Le paysage électoral béninois entre dans une phase de transition. Les députés ont adopté, le 10 juillet 2026, une loi portant suppression provisoire de la Commission électorale nationale autonome (CENA), l’institution chargée de l’organisation et de la supervision des scrutins dans le pays.
La loi n°2026-14 abroge les dispositions du Code électoral qui encadrent actuellement le fonctionnement de la CENA. Cette décision intervient à la veille de la fin du mandat des membres de l’actuel Conseil électoral, arrivé à échéance le 14 juillet après cinq années d’exercice non renouvelables.
Cette suppression temporaire doit permettre aux autorités béninoises d’engager une réflexion sur une nouvelle formule pour l’organe de gestion des élections. L’objectif affiché est de revoir son statut, son fonctionnement et son organisation afin de l’adapter aux évolutions du système institutionnel et électoral du pays.
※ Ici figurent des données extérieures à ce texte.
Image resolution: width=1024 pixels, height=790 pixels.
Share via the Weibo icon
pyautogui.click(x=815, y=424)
Durant cette période transitoire, un décret pris en Conseil des ministres devra préciser les modalités pratiques liées à la gestion des affaires courantes de l’ancienne institution. Ce texte encadrera notamment la conservation des biens matériels et immatériels de la CENA, ainsi que le règlement de ses obligations financières.
Les prestataires ayant fourni des services à la Commission électorale pourront être payés sur la base des factures régulièrement établies. Par ailleurs, le personnel de la CENA sera temporairement affecté à l’administration publique en attendant la mise en place d’un nouveau cadre institutionnel.
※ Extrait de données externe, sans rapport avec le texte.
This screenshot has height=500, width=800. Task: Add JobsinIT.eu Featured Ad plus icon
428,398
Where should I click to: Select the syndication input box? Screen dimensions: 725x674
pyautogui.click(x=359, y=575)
Les autorités insistent sur le caractère provisoire de cette mesure. La CENA pourrait ainsi connaître une nouvelle architecture après l’aboutissement de la réforme annoncée, dont les contours restent encore à définir.
Cette réorganisation intervient dans un contexte où le Bénin cherche à adapter son système électoral aux nouvelles exigences institutionnelles, alors que les prochaines échéances politiques nationales se profilent à l’horizon.